Tuesday, January 24, 2012

Twisty, Twisty Books: Literary Fiction and Inextricable Genres

Last year I made it my mission to read literary fiction and it's been seven months that I've had this little scheme in action. I loved the books I read last year so it was a no-brainer to continue into the new year.

When I started this journey I wrote a post titled, "Why Literary Fiction and What the Heckfire Is It?" After these seven months of ruminating, I've pretty much decided that literary fiction is fiction marketed as literary fiction. I think I'm also still keen on my original definition that, "authors who write literary fiction might have more of an agenda than the average bear." Literary fiction is also (typically) critically well-received. This is the trifecta, you see: agenda, marketing, critical reception.

Notice, the trifecta definition does not exclude any genre, and that leads me to my next lightbulb...

As a result of the literary fiction post I linked above, Carl and I had a great conversation about the rub between literary fiction and genre fiction and how MANY MANY MANY literary fiction works do include an element of some genre or other: sf, historical, etc. It was interesting to go back and revisit this conversation Carl and I had because I've been spending a lot of time thinking over the books I read last year and gazing at my immediate TBR, and I know something very specific about my literary fiction tastes after seven months of this personal project: I MUCH prefer literary fiction that incorporates a specific genre or some sort of unique angle. 

Of the 20 or so books on my immediate To Be Read pile, it seems to me that the majority of them have a very specific angle or incorporate multiple genres. Let's have a sample...

  • Alice I Have Been by Melanie Benjamin - historical, retelling of Alice Liddell Hargreaves’s life 
  • Never Let Me Go by Kazuo Ishiguro - sci-fi
  • The Uncoupling by Meg Wolitzer - retells or makes overarching references to Lysistrata
  • Tipping the Velvet by Sarah Waters - historical, GLBTQ
This is a really small sample, but I think it illustrates what I'm driving at. Seems to me "literary fiction" is a genre imposed from the outside by publishers and consumers. Any genre can be literary fiction if the conditions are right. 

The literary fiction titles on my shelves tip the scales heavily toward historical novels (The Sisters Brothers, C), retellings or homages (Wicked), and sci-fi/fantasy or magical realism (The Particular Sadness of Lemon Cake). Even within these examples it's almost impossible to distinguish one genre-within-a-genre from another! Wicked was a retelling/homage but also a fantasy. The Particular Sadness of Lemon Cake was magical realism with a bit of historical thrown in.

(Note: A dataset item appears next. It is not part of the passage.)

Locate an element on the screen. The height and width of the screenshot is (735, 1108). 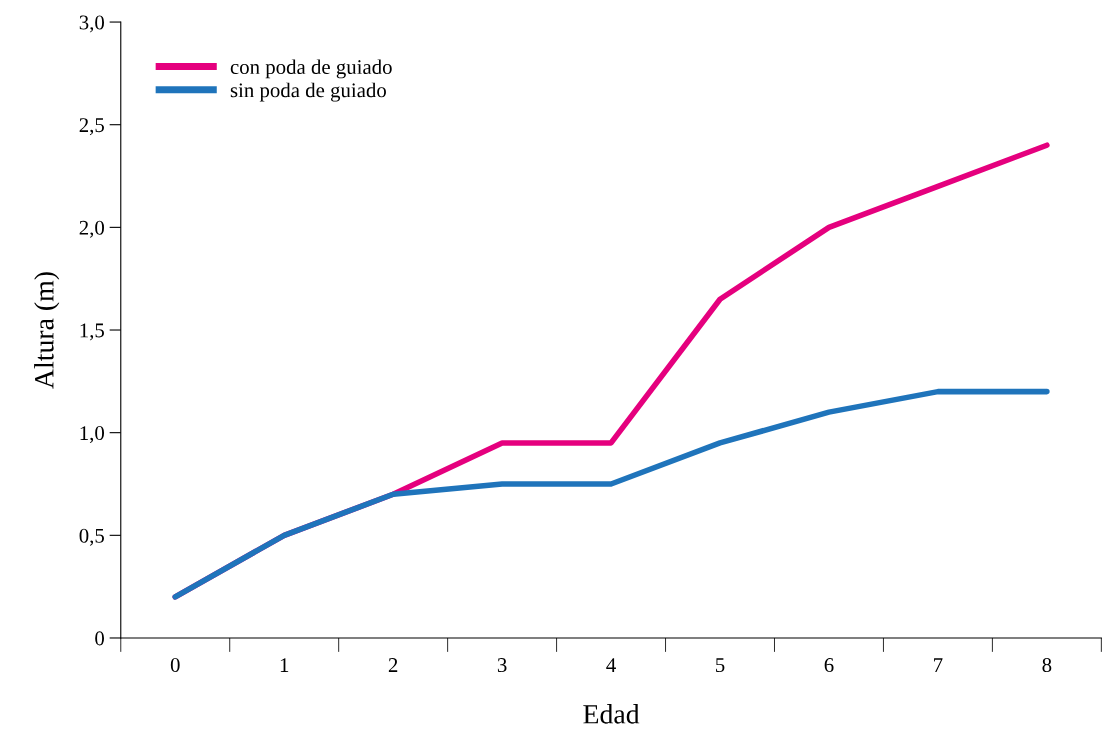
legend-label: con poda de guiado is located at coordinates (311, 69).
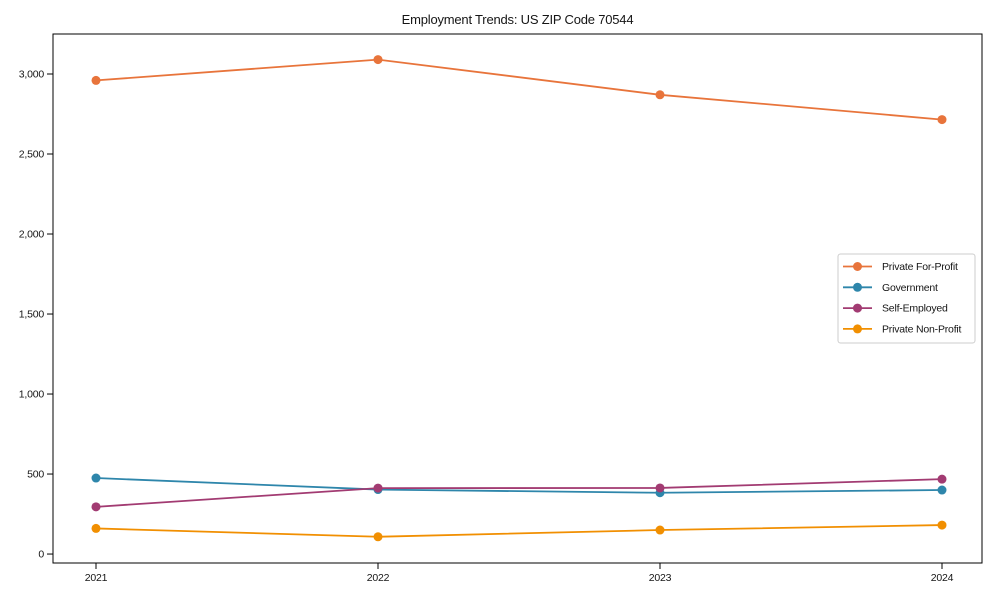  I want to click on series-line-government, so click(519, 486).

I suppose what the last seven months have done for me is to really help me pinpoint and refine my tastes. It's brought me a greater sense of self-awareness (and shelf awareness!) and has made me realize exactly how closely bound all genres really are and how silly it is to get into a tizzy over genre lines. I don't tizzy, but some readers most definitely do.

In conclusion, I really want to thank all of you who responded to my original post back in June 2011 and those of you who come here and converse with me over these bookish thoughts. You bloggers, you make me think and by allowing me to discuss these items with you, allow me to understand myself and my reading better all the time.